The Princess Lucretia had yielded herself to the spell of Sidonia's
society at Coningsby Castle, when she knew that marriage was impossible.
But she loved him; and with an Italian spirit. Now they met again, and she
was the Marchioness of Monmouth, a very great lady, very much admired, and
followed, and courted, and very powerful. It is our great moralist who
tells us, in the immortal page, that an affair of gallantry with a great
lady is more delightful than with ladies of a lower degree. In this he
contradicts the good old ballad; but certain it is that Dr. Johnson
announced to Boswell, 'Sir, in the case of a Countess the imagination is
more excited.'
But Sidonia was a man on whom the conventional superiorities of life
produced as little effect as a flake falling on the glaciers of the high
Alps. His comprehension of the world and human nature was too vast and
complete; he understood too well the relative value of things to
appreciate anything but essential excellence; and that not too much. A
charming woman was not more charming to him because she chanced to be an
empress in a particular district of one of the smallest planets; a
charming woman under any circumstances was not an unique animal. When
Sidonia felt a disposition to be spellbound, he used to review in his
memory all the charming women of whom he had read in the books of all
literatures, and whom he had known himself in every court and clime, and
the result of his reflections ever was, that the charming woman in
question was by no means the paragon, which some who had read, seen, and
thought less, might be inclined to esteem her. There was, indeed, no
subject on which Sidonia discoursed so felicitously as on woman, and none
on which Lord Eskdale more frequently endeavoured to attract him. He would
tell you Talmudical stories about our mother Eve and the Queen of Sheba,
which would have astonished you. There was not a free lady of Greece,
Leontium and Phryne, Lais, Danae, and Lamia, the Egyptian girl Thonis,
respecting whom he could not tell you as many diverting tales as if they
were ladies of Loretto; not a nook of Athenseus, not an obscure scholiast,
not a passage in a Greek orator, that could throw light on these
personages, which was not at his command. What stories he would tell you
about Marc Antony and the actress Cytheris in their chariot drawn by
tigers! What a character would he paint of that Flora who gave her gardens
to the Roman people! It would draw tears to your eyes. No man was ever so
learned in the female manners of the last centuries of polytheism as
Sidonia. You would have supposed that he had devoted his studies
peculiarly to that period if you had not chanced to draw him to the
Italian middle ages. And even these startling revelations were almost
eclipsed by his anecdotes of the Court of Henry III. of France, with every
character of which he was as familiar as with the brilliant groups that at
this moment filled the saloons of Madame de R----d.
CHAPTER III.
The image of Edith Millbank was the last thought of Coningsby, as he sank
into an agitated slumber. To him had hitherto in general been accorded the
precious boon of dreamless sleep. Homer tells us these phantasms come from
Jove; they are rather the children of a distracted soul. Coningsby this
night lived much in past years, varied by painful perplexities of the
present, which he could neither subdue nor comprehend. The scene flitted
from Eton to the castle of his grandfather; and then he found himself
among the pictures of the Rue de Tronchet, but their owner bore the
features of the senior Millbank. A beautiful countenance that was
alternately the face in the mysterious picture, and then that of Edith,
haunted him under all circumstances. He woke little refreshed; restless,
and yet sensible of some secret joy.
He woke to think of her of whom he had dreamed. The light had dawned on
his soul. Coningsby loved.
Ah! what is that ambition that haunts our youth, that thirst for power or
that lust of fame that forces us from obscurity into the sunblaze of the
world, what are these sentiments so high, so vehement, so ennobling? They
vanish, and in an instant, before the glance of a woman!

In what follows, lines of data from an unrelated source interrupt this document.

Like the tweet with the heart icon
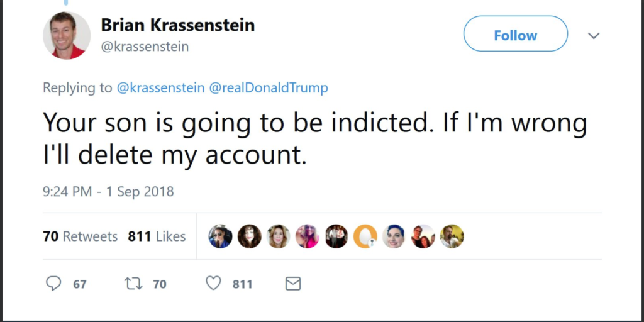Screen dimensions: 644x322 [214, 284]
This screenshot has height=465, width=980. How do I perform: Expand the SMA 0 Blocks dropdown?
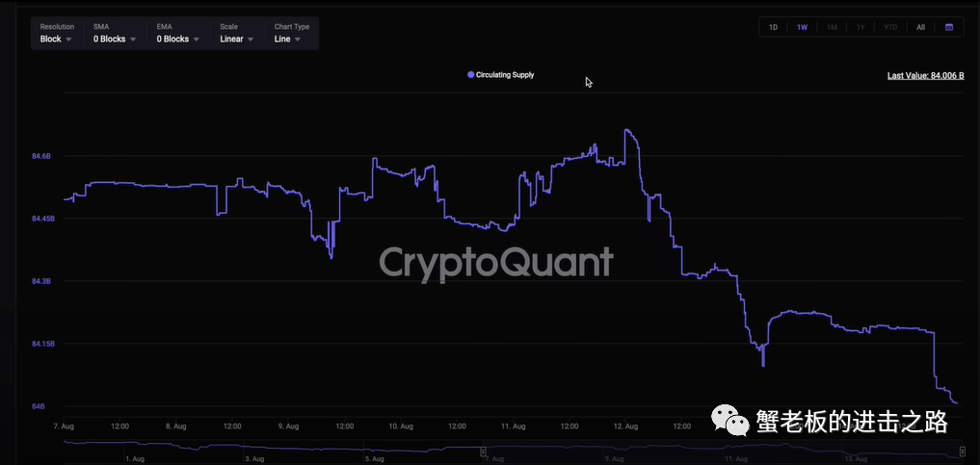pos(114,39)
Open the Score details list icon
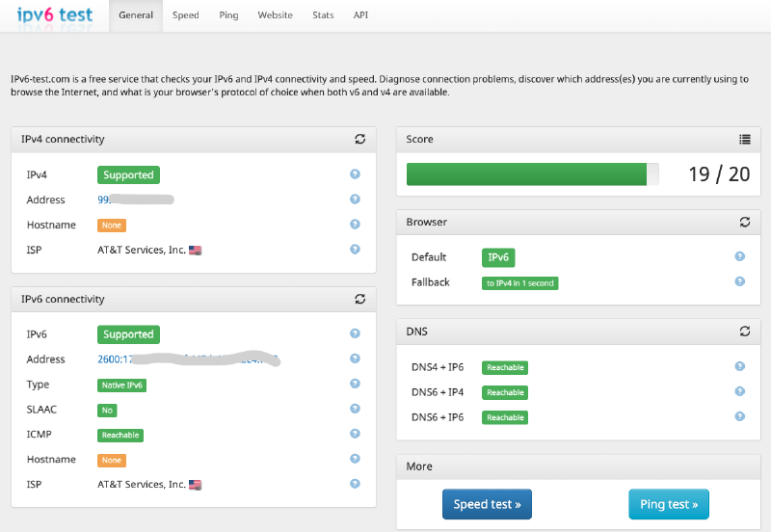Screen dimensions: 771x532 click(x=745, y=139)
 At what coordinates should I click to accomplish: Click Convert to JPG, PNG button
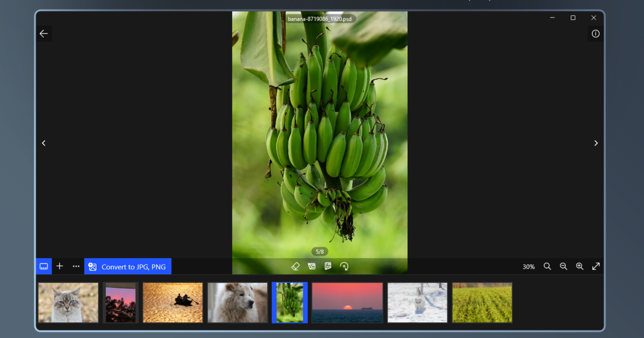[x=128, y=266]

Coningsby had scarcely quitted her side the preceding eve. He hung upon
the accents of that clear sweet voice, and sought, with tremulous
fascination, the gleaming splendour of those soft dark eyes. And now he
sat in his chamber, with his eyes fixed on vacancy. All thoughts and
feelings, pursuits, desires, life, merge in one absorbing sentiment.
It is impossible to exist without seeing her again, and instantly. He had
requested and gained permission to call on Lady Wallinger; he would not
lose a moment in availing himself of it. As early as was tolerably
decorous, and before, in all probability, they could quit their hotel,
Coningsby repaired to the Rue de Rivoli to pay his respects to his new
friends.
As he walked along, he indulged in fanciful speculations which connected
Edith and the mysterious portrait of his mother. He felt himself, as it
were, near the fulfilment of some fate, and on the threshold of some
critical discovery. He recalled the impatient, even alarmed, expressions
of Rigby at Montem six years ago, when he proposed to invite young
Millbank to his grandfather's dinner; the vindictive feud that existed
between the two families, and for which political opinion, or even party
passion, could not satisfactorily account; and he reasoned himself into a
conviction, that the solution of many perplexities was at hand, and that
all would be consummated to the satisfaction of every one, by his
unexpected but inevitable agency.
Coningsby found Sir Joseph alone. The worthy Baronet was at any rate no
participator in Mr. Millbank's vindictive feelings against Lord Monmouth.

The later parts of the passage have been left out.